**Records for the task**.

##########

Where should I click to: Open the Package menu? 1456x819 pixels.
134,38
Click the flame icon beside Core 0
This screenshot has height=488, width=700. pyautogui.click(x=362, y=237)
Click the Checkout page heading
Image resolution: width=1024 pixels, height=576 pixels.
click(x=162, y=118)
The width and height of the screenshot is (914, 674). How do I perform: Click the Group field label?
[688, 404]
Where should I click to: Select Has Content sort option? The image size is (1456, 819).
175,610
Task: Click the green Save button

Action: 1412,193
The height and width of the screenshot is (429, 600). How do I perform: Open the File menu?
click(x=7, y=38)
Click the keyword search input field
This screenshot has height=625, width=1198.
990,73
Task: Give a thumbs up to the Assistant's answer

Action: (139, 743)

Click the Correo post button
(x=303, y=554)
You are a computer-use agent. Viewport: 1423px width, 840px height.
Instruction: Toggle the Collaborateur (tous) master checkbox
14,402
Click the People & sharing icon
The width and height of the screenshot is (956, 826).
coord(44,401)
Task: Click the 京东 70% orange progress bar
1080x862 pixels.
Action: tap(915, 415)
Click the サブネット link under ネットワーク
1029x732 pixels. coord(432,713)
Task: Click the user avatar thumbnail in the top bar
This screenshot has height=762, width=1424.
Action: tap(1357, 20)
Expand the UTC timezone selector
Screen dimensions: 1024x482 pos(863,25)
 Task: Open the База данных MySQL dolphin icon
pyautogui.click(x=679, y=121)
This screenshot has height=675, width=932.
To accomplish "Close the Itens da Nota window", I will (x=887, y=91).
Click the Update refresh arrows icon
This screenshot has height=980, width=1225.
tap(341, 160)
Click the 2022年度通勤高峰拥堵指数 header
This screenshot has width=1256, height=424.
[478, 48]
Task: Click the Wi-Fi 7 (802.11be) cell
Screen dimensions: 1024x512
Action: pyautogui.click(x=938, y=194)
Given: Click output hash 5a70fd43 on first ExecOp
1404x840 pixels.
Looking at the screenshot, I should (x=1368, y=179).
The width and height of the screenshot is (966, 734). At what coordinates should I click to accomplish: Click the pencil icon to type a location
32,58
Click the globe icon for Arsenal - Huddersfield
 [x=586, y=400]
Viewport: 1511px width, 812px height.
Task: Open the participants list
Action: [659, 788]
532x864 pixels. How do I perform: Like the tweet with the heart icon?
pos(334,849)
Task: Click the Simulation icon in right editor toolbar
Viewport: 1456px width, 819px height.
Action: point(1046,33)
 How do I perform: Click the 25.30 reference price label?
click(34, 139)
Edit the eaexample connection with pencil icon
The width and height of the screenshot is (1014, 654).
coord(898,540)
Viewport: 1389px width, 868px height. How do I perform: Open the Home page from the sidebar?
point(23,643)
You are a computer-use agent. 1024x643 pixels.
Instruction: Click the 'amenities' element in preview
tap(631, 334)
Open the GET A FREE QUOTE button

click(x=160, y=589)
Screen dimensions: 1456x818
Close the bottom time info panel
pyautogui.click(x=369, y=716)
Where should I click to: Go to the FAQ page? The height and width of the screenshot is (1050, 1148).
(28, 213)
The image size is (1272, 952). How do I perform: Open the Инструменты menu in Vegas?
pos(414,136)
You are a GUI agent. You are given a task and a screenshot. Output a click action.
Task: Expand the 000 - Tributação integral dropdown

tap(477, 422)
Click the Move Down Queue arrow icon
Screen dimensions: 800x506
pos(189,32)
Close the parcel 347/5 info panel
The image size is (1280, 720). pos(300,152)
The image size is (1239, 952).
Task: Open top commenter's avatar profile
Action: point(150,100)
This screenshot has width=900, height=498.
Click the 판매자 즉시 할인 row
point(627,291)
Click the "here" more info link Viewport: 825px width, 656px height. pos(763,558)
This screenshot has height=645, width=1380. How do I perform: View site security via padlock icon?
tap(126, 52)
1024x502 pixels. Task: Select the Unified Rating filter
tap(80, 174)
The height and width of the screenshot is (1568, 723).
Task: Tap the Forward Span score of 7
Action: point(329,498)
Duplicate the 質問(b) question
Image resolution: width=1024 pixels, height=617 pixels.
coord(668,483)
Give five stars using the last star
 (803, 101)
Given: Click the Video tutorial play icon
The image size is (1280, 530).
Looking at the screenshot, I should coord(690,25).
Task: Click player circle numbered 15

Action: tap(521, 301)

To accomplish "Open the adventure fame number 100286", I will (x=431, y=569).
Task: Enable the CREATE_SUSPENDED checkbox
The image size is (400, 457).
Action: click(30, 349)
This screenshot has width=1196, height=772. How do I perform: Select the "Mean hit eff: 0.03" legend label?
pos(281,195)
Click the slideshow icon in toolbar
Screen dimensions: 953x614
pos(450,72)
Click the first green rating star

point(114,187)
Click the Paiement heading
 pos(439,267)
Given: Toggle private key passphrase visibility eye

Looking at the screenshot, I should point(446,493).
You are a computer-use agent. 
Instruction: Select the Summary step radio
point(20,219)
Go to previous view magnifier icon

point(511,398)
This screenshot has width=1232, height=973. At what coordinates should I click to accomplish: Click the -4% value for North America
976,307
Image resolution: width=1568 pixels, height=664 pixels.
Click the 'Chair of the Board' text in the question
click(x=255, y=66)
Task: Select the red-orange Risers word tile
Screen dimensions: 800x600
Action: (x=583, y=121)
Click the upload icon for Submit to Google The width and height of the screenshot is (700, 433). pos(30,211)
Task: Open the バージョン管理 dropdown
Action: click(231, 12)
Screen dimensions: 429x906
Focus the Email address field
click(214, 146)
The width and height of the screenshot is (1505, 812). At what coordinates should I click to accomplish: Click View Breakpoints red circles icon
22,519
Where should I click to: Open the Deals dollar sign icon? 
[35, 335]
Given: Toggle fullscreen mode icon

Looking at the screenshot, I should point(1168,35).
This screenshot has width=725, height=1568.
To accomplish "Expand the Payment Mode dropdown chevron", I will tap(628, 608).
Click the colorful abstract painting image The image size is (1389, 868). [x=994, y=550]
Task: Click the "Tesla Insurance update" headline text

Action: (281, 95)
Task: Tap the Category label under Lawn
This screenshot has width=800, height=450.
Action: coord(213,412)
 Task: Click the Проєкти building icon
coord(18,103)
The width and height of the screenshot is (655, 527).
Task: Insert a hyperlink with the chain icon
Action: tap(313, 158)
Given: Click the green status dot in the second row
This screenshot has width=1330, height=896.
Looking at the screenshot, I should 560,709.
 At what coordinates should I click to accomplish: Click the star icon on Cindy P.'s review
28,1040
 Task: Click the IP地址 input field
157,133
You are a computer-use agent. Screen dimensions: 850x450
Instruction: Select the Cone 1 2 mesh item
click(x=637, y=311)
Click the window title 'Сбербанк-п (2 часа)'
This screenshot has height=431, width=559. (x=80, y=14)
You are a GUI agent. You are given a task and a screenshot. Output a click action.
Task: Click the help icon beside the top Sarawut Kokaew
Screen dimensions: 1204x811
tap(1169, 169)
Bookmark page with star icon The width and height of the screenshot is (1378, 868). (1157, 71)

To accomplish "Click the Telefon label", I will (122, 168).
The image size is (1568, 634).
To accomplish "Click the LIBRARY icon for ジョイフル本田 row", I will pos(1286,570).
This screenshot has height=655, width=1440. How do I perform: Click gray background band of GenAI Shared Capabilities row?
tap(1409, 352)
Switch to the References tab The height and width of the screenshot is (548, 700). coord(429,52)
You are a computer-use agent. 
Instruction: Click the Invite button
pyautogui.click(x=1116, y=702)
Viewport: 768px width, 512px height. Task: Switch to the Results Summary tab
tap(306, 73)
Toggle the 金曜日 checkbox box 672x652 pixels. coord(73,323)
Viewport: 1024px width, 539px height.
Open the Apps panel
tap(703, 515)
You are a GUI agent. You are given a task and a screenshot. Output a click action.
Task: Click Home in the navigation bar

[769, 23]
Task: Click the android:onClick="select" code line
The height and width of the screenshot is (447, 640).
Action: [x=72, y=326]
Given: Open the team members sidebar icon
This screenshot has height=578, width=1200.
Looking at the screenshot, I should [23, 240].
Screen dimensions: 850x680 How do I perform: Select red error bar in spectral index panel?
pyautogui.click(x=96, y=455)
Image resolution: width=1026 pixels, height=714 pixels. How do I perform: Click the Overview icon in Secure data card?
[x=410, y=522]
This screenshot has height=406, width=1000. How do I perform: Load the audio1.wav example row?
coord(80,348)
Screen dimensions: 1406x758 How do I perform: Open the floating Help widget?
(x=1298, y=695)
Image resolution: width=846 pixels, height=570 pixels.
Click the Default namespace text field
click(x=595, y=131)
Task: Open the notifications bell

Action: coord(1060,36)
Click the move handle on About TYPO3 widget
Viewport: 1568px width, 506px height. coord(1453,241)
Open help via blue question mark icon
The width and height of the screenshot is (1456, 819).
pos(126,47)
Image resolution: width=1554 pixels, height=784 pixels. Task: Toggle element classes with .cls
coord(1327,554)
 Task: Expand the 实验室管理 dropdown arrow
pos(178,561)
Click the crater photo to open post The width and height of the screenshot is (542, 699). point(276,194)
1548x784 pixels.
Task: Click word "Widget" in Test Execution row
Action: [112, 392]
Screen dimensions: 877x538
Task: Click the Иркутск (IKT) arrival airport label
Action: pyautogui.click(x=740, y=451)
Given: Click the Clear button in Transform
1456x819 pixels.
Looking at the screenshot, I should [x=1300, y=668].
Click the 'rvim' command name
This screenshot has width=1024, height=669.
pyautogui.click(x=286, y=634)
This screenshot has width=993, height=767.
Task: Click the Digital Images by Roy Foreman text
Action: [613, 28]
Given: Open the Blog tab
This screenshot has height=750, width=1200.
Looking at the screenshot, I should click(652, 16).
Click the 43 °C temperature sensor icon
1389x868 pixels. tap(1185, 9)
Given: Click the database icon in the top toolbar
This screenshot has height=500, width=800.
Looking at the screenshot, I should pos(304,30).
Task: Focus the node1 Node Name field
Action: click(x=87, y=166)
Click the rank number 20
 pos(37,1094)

##########

**Instructions for the task**. Write out the material between the line containing "Click the colorful" and the line containing "Action: tap(313, 158)", inclusive, reproducing each line exactly.

**Correct answer**.
Click the colorful abstract painting image The image size is (1389, 868). [x=994, y=550]
Task: Click the "Tesla Insurance update" headline text

Action: (281, 95)
Task: Tap the Category label under Lawn
This screenshot has width=800, height=450.
Action: coord(213,412)
 Task: Click the Проєкти building icon
coord(18,103)
The width and height of the screenshot is (655, 527).
Task: Insert a hyperlink with the chain icon
Action: tap(313, 158)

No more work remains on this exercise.